Genelkurmay'ın açıklamasından anlıyoruz ki, üstelik bu görüş TSK'nın "resmi" görüşü. Öte yanda, Başbakan'ın son telefon görüşmesiyle belli oluyor ki, Kuzey Irak liderleriyle yakınlaşma gayretleri de hükümetin "resmi" görüşü.

Hepimiz biliyoruz ki bir ipte iki cambaz oynamayacağı gibi, bir ülkenin aynı konuda iki resmi görüşü olmaz!

Sakın, "Aslolan hükümetin görüşüdür" demeyin.

Başta ABD olmak üzere yedi düvel ayrıca biliyor ki, siyasi konularda hükümetin görüşü kadar TSK'nın görüşü de önemlidir.

***

Bu ahval ve şerait altında; siz ABD'nin Türkiye masasında çalışan bir bürokrat olsanız, nasıl düşünürdünüz?

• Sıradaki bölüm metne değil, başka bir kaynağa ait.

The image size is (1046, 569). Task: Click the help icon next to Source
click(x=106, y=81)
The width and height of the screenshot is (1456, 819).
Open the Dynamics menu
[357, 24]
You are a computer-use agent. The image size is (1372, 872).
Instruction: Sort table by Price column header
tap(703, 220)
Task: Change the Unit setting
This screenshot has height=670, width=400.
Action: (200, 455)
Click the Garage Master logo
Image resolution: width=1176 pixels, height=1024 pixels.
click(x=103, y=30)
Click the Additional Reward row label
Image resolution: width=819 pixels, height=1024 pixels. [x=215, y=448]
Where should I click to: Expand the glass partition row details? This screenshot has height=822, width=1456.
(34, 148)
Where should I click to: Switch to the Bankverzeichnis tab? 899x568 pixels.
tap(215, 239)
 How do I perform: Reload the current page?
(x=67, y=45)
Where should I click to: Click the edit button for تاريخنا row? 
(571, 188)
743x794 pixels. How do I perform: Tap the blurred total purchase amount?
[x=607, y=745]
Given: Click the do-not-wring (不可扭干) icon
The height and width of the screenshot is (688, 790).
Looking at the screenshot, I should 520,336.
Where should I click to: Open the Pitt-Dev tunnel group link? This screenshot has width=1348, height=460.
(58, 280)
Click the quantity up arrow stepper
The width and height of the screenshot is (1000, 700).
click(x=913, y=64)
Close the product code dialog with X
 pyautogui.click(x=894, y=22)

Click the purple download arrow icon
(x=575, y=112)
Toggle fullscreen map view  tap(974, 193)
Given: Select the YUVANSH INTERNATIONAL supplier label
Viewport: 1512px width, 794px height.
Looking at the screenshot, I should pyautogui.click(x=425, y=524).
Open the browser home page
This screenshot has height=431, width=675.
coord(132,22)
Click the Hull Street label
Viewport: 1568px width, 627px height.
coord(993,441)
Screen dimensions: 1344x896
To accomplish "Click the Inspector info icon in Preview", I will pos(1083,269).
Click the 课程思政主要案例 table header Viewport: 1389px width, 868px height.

"Bizim Türkiye'den en büyük beklentimiz, Irak'ta en fazla güvendiğimiz, kendi iç barışını en doğru koruyan Kuzey Irak'a sahip çıkması, hamilik, ağabeylik etmesidir. Ancak, Türkiye'nin bu konuda ne düşündüğü açık değil. Tamam, sivil kanatta bir yumuşama var; ama Kuzey Irak'ın geleceğinin en fazla bağımlı olduğu TSK bu konuda hálá oldukça katı bir tutum izliyor. Öte yandan hepimiz biliyoruz ki, Cumhurbaşkanlığı seçimlerine giden Türkiye'de şu dönemde TSK siyasi arenada çok aktif ve toplumun bir kesimi de bunu ondan bekliyor. Böyle karışık bir döneminde biz Türkiye'ye neden PKK konusunda yardımcı olalım? Olsa olsa yardımcı oluyormuş gibi yapalım. Seçimin sonucunu bekleyelim."

***

Bir de DTP'nin bağımsız adaylar çerçevesinde TBMM'ye 15-20 milletvekili soktuğunu düşünün. İşte işler o zaman beter karışacak!